Data provided:
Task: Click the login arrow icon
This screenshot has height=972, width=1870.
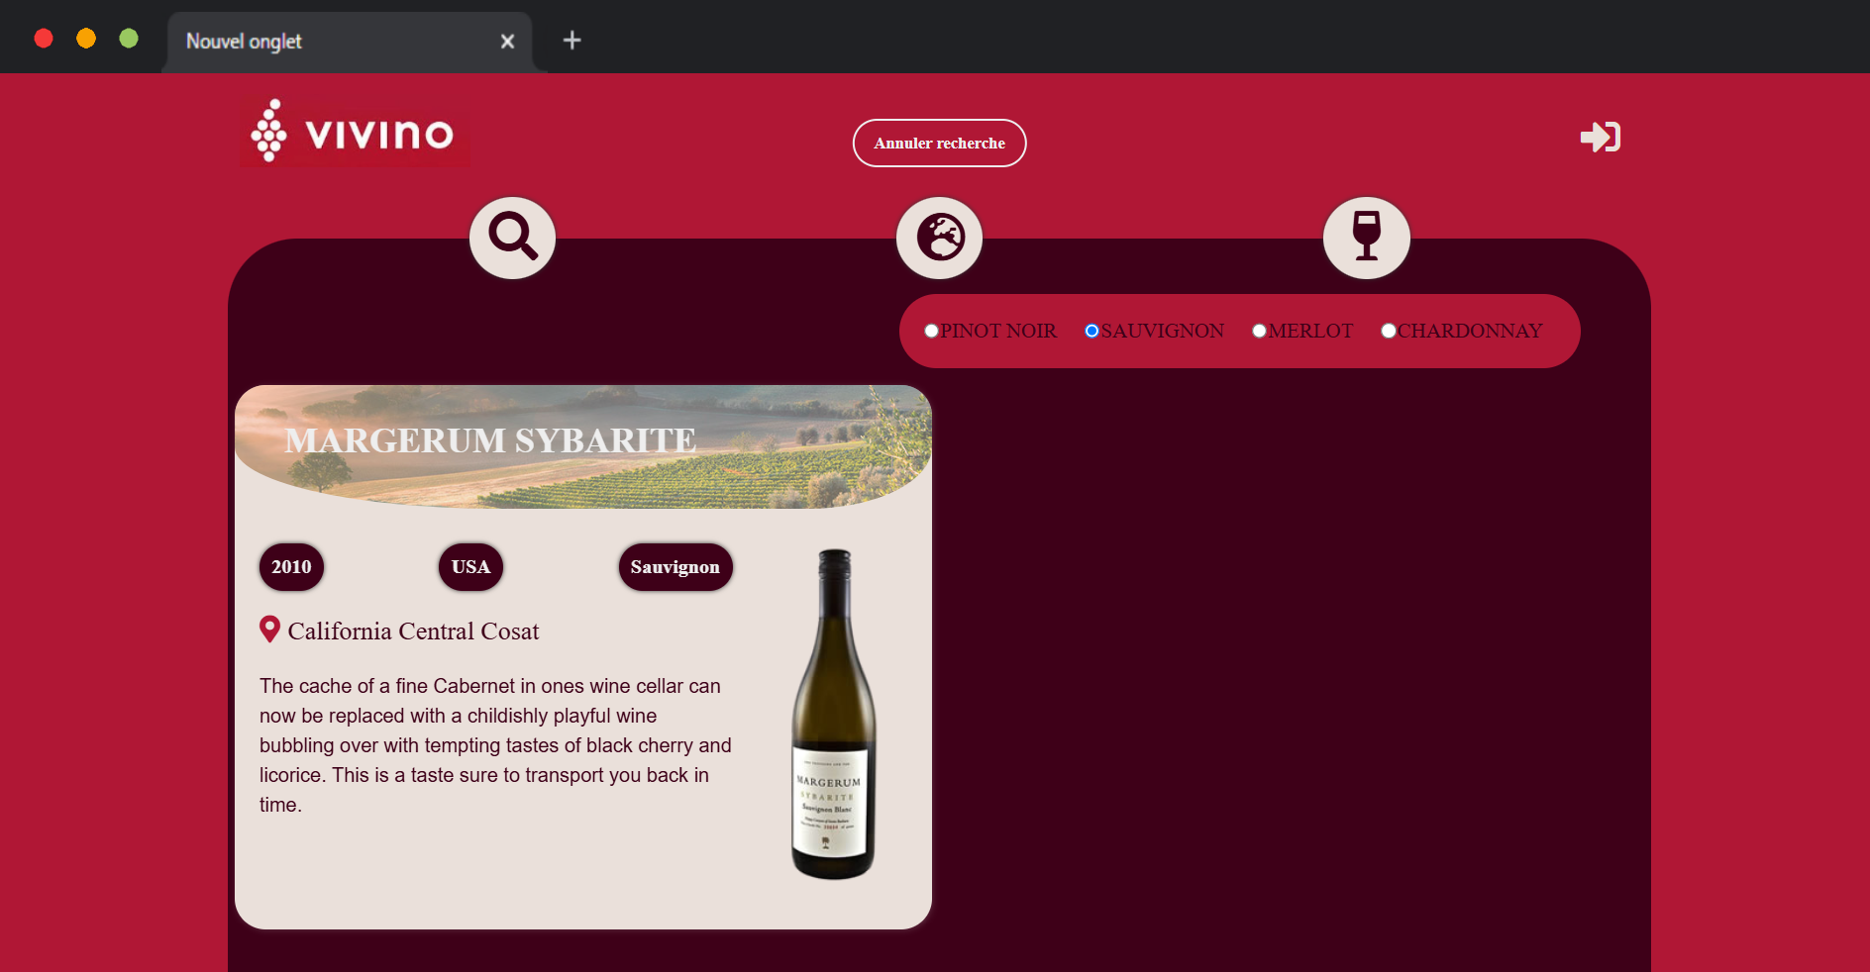Action: (x=1600, y=137)
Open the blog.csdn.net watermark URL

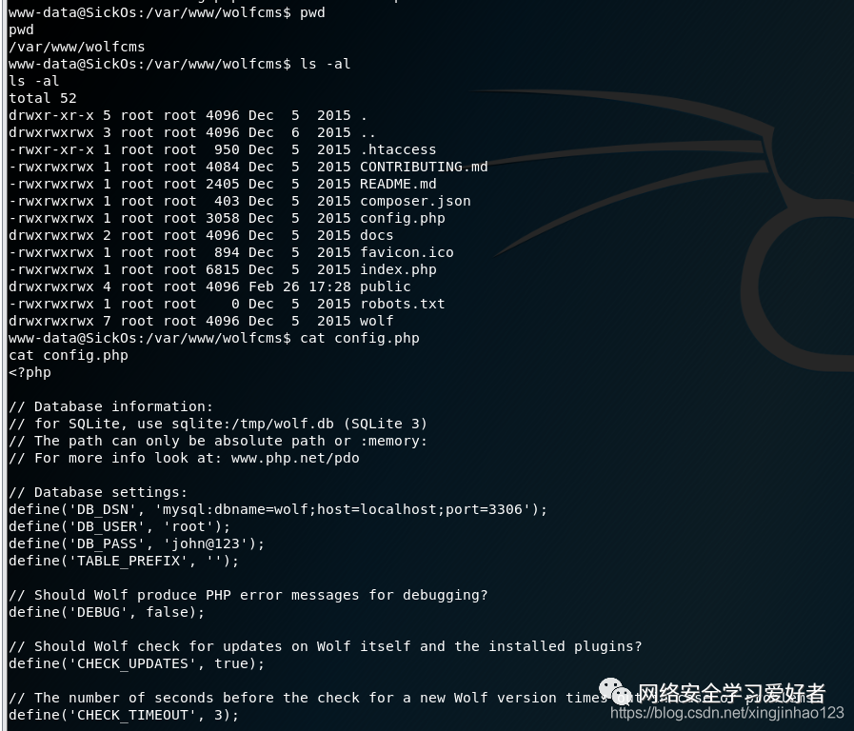point(727,713)
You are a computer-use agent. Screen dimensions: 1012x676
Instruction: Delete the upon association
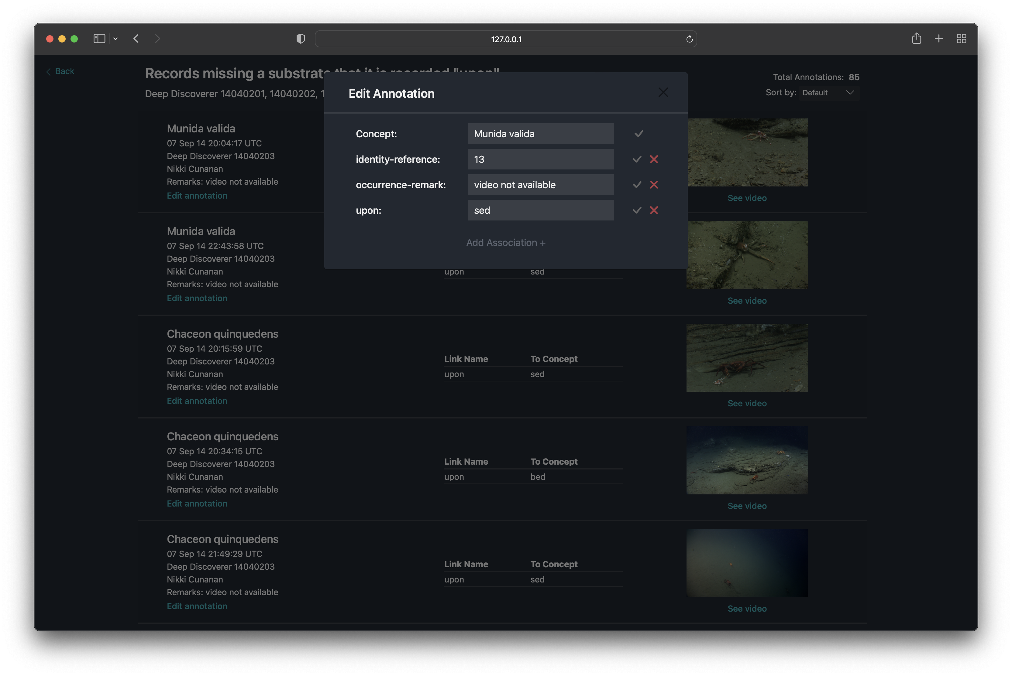(654, 210)
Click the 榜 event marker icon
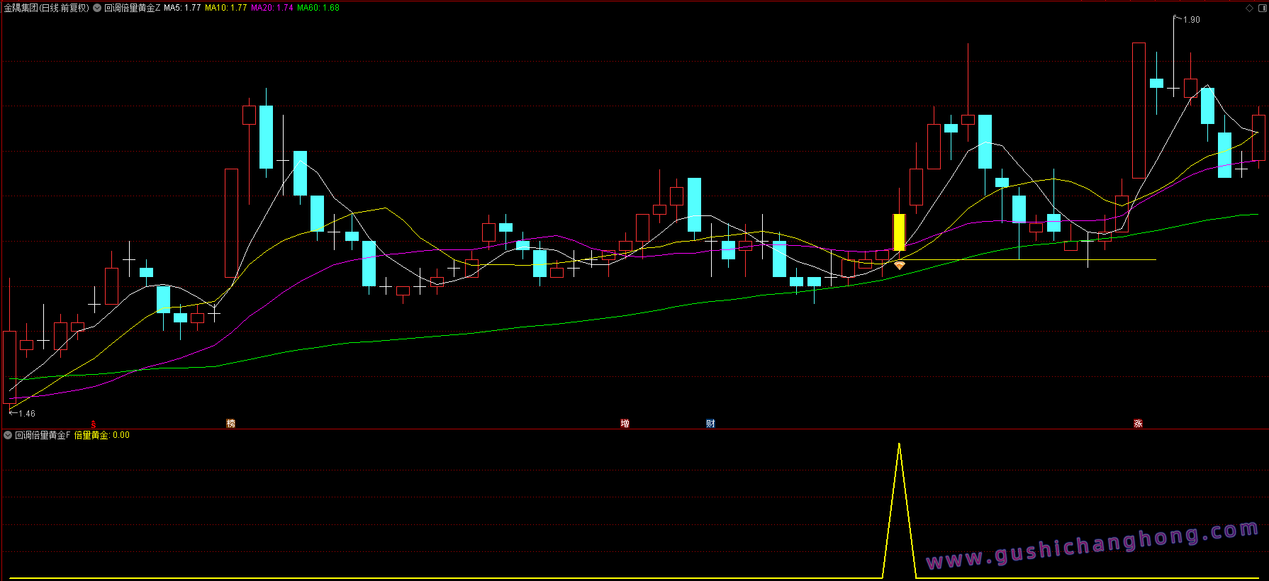Viewport: 1269px width, 581px height. point(230,423)
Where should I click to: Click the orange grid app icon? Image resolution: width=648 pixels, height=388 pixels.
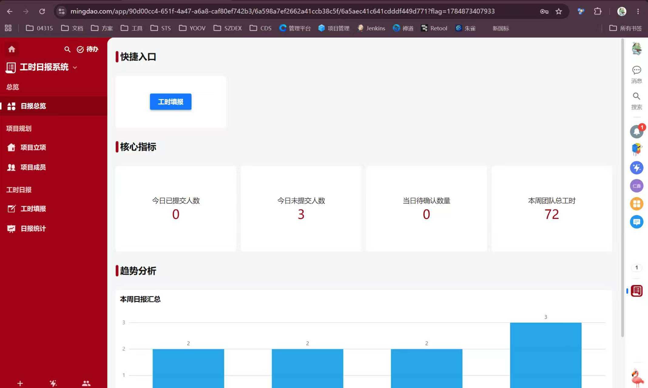click(x=636, y=204)
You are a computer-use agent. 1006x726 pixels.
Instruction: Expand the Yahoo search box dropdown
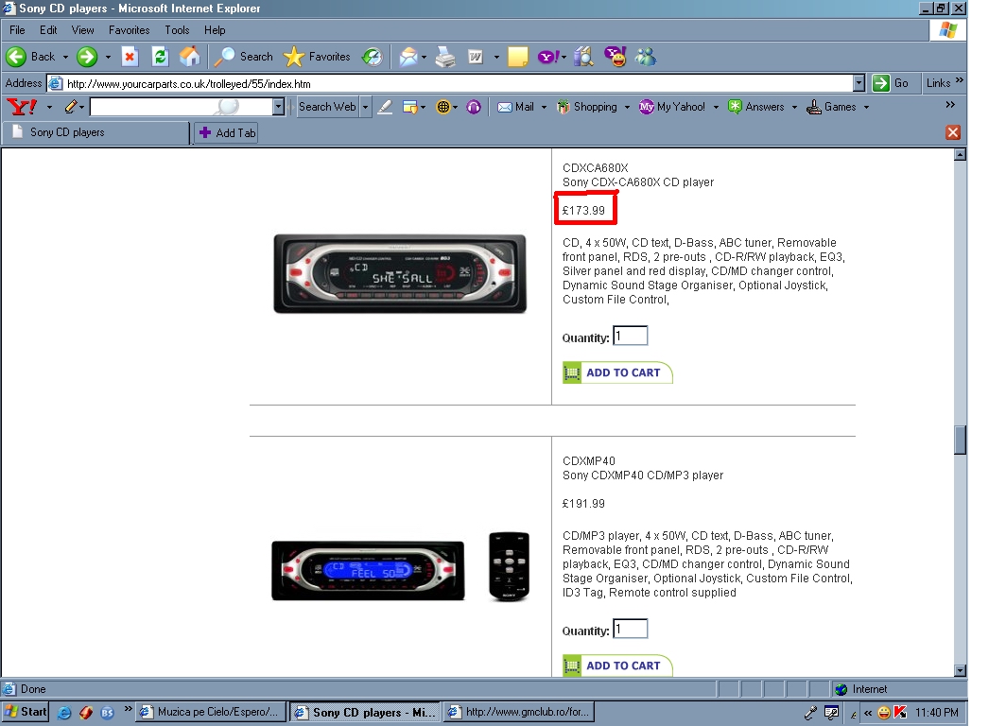(278, 107)
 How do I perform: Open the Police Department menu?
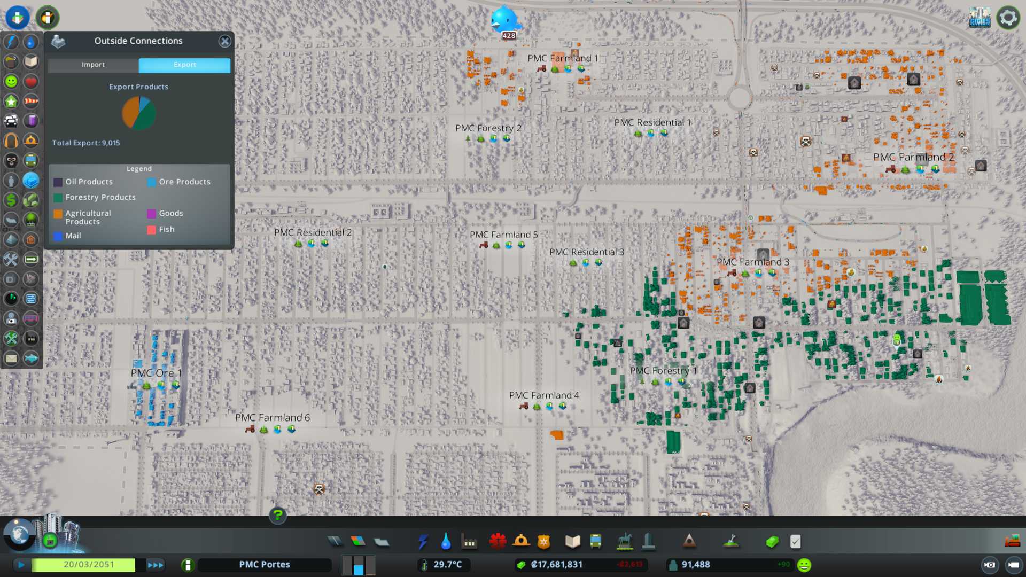544,542
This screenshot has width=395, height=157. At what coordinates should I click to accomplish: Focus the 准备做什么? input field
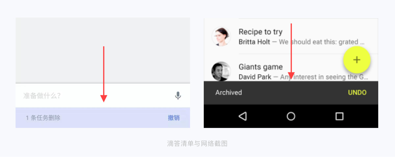coord(103,96)
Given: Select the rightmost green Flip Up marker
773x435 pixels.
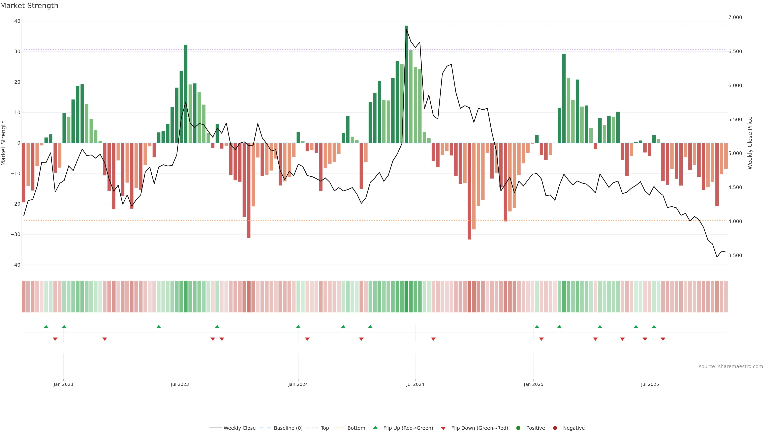Looking at the screenshot, I should [x=654, y=327].
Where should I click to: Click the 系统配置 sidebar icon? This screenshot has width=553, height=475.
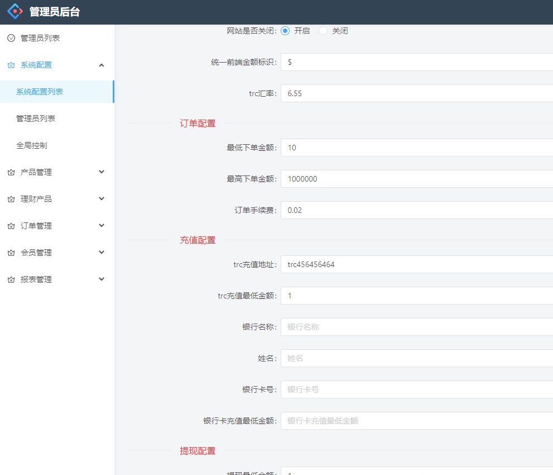[x=10, y=65]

Set exercise:
Lay out every line of the items above as a Markdown table with the columns "Row" and "Item line," numbering the rows and omitting blank lines. Leave the pictures out of the table.

Output below:
| Row | Item line |
|---|---|
| 1 | Task: Click the login arrow icon |
| 2 | This screenshot has height=972, width=1870. |
| 3 | Action: (x=1600, y=137) |
| 4 | Open the blog.csdn.net watermark URL |
| 5 | point(727,713) |
| 6 | You are a computer-use agent. Screen dimensions: 1012x676 |
| 7 | Instruction: Delete the upon association |
| 8 | (654, 210) |
| 9 | Click the 榜 event marker icon |
| 10 | Viewport: 1269px width, 581px height. point(230,423) |
| 11 | Where should I click to: Click the orange grid app icon? Image resolution: width=648 pixels, height=388 pixels. |
| 12 | click(x=636, y=204) |
| 13 | You are a computer-use agent. 1006x726 pixels. |
| 14 | Instruction: Expand the Yahoo search box dropdown |
| 15 | (278, 107) |
| 16 |  How do I perform: Open the Police Department menu? |
| 17 | 544,542 |
| 18 | This screenshot has width=395, height=157. At what coordinates should I click to accomplish: Focus the 准备做什么? input field |
| 19 | coord(103,96) |
| 20 | Given: Select the rightmost green Flip Up marker |
| 21 | 773x435 pixels. |
| 22 | Looking at the screenshot, I should [x=654, y=327]. |
| 23 | Where should I click to: Click the 系统配置 sidebar icon? This screenshot has width=553, height=475. |
| 24 | [x=10, y=65] |